▸ **What the task asks**: Search each line of the data for the word "target"; copy every line where it is found.

▸ **The input**:
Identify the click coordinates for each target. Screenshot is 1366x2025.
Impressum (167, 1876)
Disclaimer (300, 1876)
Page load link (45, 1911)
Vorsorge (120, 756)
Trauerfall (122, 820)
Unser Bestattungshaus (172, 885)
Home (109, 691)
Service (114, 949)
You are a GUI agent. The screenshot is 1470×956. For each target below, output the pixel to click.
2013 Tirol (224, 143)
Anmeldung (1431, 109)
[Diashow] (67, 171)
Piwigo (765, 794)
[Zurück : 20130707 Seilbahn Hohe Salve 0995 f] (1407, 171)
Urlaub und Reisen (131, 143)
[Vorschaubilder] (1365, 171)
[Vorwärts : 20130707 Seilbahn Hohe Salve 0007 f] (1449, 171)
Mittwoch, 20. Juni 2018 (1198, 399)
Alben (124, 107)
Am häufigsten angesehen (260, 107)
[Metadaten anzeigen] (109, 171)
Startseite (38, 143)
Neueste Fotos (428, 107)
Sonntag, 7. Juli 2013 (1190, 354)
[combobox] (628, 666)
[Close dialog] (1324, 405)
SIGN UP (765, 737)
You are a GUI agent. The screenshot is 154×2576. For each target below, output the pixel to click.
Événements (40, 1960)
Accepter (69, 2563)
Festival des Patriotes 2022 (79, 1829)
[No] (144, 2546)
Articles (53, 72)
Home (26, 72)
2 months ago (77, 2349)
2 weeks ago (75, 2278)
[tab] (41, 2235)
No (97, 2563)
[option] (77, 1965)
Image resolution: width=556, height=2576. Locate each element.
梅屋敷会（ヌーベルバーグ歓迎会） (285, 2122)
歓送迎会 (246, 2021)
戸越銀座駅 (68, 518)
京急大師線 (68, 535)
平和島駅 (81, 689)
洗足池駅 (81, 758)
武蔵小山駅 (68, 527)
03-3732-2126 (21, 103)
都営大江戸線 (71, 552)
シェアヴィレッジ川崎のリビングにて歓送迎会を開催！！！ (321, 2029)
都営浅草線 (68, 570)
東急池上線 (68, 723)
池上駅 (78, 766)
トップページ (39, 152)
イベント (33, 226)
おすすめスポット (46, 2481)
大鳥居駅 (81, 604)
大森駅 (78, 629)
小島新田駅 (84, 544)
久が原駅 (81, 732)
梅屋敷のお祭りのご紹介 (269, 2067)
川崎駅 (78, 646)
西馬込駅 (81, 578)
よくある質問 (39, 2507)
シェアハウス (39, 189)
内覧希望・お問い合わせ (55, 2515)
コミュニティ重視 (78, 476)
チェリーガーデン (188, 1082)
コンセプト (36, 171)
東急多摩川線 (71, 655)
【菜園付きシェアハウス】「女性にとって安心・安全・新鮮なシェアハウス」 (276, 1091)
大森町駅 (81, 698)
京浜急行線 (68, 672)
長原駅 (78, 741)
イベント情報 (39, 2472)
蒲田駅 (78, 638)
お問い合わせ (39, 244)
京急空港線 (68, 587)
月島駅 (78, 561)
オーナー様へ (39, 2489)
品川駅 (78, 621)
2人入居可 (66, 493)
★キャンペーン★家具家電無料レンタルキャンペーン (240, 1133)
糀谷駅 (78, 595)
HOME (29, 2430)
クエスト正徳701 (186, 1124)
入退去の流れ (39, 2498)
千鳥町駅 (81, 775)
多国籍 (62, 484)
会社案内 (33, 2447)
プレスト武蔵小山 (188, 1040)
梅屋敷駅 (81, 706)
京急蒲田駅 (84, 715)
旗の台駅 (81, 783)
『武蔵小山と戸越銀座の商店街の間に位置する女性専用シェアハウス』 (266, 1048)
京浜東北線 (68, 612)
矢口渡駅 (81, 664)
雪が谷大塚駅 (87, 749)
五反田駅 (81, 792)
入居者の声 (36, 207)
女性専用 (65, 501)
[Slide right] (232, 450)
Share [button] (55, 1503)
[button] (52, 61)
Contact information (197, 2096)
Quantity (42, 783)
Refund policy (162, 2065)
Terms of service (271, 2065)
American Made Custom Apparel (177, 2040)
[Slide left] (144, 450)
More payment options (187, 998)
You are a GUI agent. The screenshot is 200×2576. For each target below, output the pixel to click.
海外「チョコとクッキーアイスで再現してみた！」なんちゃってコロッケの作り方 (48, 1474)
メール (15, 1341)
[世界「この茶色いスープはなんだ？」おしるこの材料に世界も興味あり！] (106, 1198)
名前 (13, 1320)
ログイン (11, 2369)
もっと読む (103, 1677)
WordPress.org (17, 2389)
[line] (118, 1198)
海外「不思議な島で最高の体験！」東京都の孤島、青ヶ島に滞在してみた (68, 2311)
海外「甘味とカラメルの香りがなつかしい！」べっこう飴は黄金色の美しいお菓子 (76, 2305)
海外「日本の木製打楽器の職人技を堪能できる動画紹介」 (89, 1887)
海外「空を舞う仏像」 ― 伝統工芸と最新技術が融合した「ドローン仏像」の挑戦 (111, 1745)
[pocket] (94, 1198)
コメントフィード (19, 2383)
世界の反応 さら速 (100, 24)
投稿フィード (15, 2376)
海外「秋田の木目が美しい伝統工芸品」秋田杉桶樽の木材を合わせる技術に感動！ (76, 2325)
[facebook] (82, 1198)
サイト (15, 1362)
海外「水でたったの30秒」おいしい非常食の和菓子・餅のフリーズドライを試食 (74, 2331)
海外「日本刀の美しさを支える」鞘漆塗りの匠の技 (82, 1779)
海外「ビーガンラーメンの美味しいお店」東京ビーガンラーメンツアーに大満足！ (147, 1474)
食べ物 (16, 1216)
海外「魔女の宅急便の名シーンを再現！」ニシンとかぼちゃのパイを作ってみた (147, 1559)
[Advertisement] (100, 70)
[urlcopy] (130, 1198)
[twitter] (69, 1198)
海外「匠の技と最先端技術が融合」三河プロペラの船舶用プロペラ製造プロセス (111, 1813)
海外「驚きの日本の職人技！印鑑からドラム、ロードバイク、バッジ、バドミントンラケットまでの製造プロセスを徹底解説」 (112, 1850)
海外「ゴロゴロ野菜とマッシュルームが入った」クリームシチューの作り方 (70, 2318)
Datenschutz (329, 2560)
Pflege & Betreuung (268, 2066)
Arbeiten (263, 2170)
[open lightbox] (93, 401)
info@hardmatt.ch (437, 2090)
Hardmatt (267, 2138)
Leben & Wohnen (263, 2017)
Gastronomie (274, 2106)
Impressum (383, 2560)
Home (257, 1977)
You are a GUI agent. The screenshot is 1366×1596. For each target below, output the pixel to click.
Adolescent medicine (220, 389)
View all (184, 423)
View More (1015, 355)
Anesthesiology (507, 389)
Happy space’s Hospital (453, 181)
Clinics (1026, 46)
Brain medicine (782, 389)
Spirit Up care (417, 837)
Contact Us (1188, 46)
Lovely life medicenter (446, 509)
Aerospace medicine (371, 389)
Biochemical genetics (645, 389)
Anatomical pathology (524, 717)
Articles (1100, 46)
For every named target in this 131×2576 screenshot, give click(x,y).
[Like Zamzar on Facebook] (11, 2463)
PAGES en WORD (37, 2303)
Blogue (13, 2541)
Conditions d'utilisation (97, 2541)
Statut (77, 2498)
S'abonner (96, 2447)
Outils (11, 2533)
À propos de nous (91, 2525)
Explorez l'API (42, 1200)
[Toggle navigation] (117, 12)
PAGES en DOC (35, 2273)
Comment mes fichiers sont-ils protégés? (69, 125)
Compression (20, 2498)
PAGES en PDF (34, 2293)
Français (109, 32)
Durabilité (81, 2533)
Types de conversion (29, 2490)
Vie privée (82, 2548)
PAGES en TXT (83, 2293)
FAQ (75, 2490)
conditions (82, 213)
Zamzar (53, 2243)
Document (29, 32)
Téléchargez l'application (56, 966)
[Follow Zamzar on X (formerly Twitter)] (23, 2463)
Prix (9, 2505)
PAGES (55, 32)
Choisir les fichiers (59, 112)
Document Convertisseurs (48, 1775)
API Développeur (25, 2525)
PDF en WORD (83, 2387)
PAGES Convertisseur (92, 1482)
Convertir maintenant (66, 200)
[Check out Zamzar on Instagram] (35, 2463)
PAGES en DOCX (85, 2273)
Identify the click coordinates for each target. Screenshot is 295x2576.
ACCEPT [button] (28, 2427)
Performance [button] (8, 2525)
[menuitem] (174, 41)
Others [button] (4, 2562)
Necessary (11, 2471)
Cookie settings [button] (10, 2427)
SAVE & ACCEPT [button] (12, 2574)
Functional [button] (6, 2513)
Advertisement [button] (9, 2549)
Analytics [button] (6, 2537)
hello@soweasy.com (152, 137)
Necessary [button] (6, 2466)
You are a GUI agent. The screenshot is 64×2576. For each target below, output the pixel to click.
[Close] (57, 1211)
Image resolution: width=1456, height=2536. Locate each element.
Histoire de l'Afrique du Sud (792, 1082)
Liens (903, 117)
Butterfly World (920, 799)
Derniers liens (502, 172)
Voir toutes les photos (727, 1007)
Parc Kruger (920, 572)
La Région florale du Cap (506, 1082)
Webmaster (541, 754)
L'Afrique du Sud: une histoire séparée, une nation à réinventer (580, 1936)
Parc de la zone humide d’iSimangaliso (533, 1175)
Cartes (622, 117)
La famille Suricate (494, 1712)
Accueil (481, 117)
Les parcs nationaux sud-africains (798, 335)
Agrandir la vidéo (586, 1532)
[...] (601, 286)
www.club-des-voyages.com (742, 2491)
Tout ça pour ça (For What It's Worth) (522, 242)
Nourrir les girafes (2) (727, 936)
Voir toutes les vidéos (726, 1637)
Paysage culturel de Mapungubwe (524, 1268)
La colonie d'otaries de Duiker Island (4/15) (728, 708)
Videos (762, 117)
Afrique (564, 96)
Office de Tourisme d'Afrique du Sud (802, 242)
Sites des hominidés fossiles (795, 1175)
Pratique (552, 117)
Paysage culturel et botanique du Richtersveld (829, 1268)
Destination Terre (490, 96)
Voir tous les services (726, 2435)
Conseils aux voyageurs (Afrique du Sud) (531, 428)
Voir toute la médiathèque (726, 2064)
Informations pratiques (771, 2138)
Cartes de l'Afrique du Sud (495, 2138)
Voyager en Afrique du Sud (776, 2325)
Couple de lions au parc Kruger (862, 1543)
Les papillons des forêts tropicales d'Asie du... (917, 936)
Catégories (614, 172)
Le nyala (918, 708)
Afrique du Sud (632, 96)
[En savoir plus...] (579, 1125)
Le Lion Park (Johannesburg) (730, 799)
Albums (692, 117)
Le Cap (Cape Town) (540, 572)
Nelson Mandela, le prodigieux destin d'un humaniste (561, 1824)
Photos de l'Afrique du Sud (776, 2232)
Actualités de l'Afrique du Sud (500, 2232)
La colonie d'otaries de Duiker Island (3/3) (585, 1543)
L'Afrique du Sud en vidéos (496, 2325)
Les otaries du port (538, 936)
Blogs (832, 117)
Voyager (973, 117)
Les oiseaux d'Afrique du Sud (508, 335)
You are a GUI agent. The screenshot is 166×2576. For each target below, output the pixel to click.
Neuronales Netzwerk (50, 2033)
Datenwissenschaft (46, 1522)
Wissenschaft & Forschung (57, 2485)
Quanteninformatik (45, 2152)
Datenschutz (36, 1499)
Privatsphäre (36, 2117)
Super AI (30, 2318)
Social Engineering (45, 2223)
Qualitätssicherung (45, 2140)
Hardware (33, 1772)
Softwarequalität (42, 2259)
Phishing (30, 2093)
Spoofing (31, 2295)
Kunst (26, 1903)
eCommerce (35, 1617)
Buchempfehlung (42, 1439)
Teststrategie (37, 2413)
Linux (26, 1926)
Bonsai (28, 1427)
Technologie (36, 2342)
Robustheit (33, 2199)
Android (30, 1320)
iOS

▸ **Solution below**:
Identify the click coordinates for each target. Screenshot is 1366x2025.
You are a GUI agent. The screenshot is 1470×956. For each target below, output the pixel to click.
You are a GUI agent. The screenshot is 154×2576. For each target below, output the pixel to click.
You are a GUI agent. The screenshot is 200×2576. For each target below, output the pixel to click.
You are a GUI agent. The screenshot is 1366×1596. For each target below, output the pixel to click.
For every named target in this 131×2576 screenshot, give click(x,y).
Identify the click coordinates for each target. Screenshot is 295x2576.
You are a GUI agent. The screenshot is 64×2576. For each target below, output the pixel to click.
You are a GUI agent. The screenshot is 166×2576. For each target below, output the pixel to click.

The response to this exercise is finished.